Tasks for this exercise —
1. Answer these questions using the news article about Łutsël K'é's first COVID-19 case:
(a) For how long has Cathy Marlowe had stage four lung cancer?
(b) How many people are allowed in the grocery store at once?
(c) What total number of active COVID-19 cases in the territory did Friday's update report?
2. List every person named in the news article about Łutsël K'é's first COVID-19 case.
3. Reproduce everything in the news article about Łutsël K'é's first COVID-19 case from "Marlowe said she's not" down to "store at once.".

Łutsël K'é elder worried following community's 1st COVID-19 case

·2 min read
Yukon officials are reporting four new cases of COVID-19.  (NIAID Integrated Research Facility/Reuters - image credit)
Yukon officials are reporting four new cases of COVID-19. (NIAID Integrated Research Facility/Reuters - image credit)

An elder in an N.W.T. community with its first case of COVID-19 says she's locked her door and hasn't seen anyone since the news was announced Thursday.

"Nobody really knows what's going on right now until leadership has a meeting as to what we are going to do to contain this virus," Cathy Marlowe, who lives in Łutsël K'é, told CBC News.

Health Minister Julie Green says the case stems from someone who travelled into the community.

"There is an investigation underway to establish who the positive case has been in contact with and provide advice for people to get tested," said Green. "All the usual things that happen in an outbreak are going on in Łutsël K'é at this time to respond to this positive case."

Marlowe has had stage four lung cancer for the past seven years.

It's in remission now, but she said her lungs are weak and she needs to be extra cautious about airborne respiratory viruses, like COVID-19.

Marlowe said she's worried the individual who tested positive may have spread it to others.

"They had to have contact with people because there's no taxi. You have to get rides from the airport to the community. And it's only a fly-in community so there are people on the flight that individual came in on to Łutsël K'é."

Submitted by Cathy Marlowe
Submitted by Cathy Marlowe

Marlowe said she's not aware of any new government supports that have arrived in the community, but hopes they'll be arriving soon.

"Elders are having problems with their own medical conditions. And they need home support. So it's hard."

"We have been so cautious since this pandemic started, trying to protect this community," said Marlowe. "I have had friends and family wanting to come back, but they can't come back. They are from this community also. So we have been really cautious."

August Enzo is another elder in Łutsël K'é. He said he had seen very few people on the streets while looking out from the window of his home on Friday, and that the community seems to be respecting the lockdown.

The band office and school are closed, he noted, and only five people are allowed in the grocery store at once.

The case was included in the latest update from public health officials Friday, which put the total number of active COVID-19 cases in the territory at 137.

Exercise data —
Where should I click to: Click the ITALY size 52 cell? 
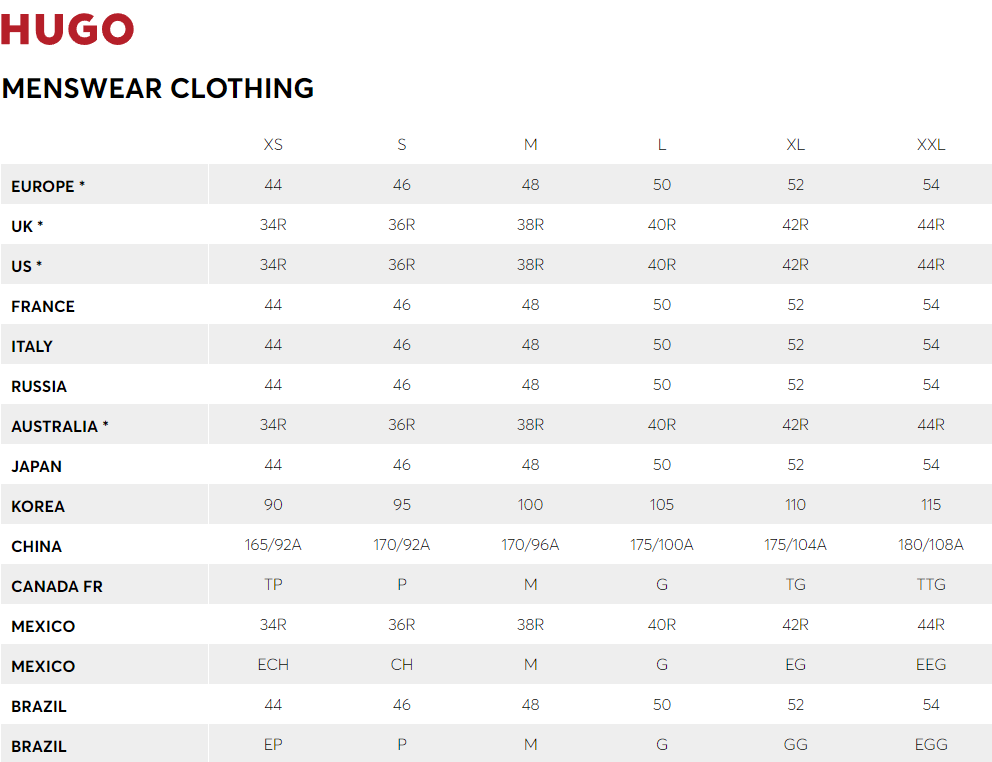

Solution set —
1.
(a) Seven years.
(b) Five.
(c) 137.

2. Cathy Marlowe, Julie Green, August Enzo

3.
Marlowe said she's not aware of any new government supports that have arrived in the community, but hopes they'll be arriving soon.

"Elders are having problems with their own medical conditions. And they need home support. So it's hard."

"We have been so cautious since this pandemic started, trying to protect this community," said Marlowe. "I have had friends and family wanting to come back, but they can't come back. They are from this community also. So we have been really cautious."

August Enzo is another elder in Łutsël K'é. He said he had seen very few people on the streets while looking out from the window of his home on Friday, and that the community seems to be respecting the lockdown.

The band office and school are closed, he noted, and only five people are allowed in the grocery store at once.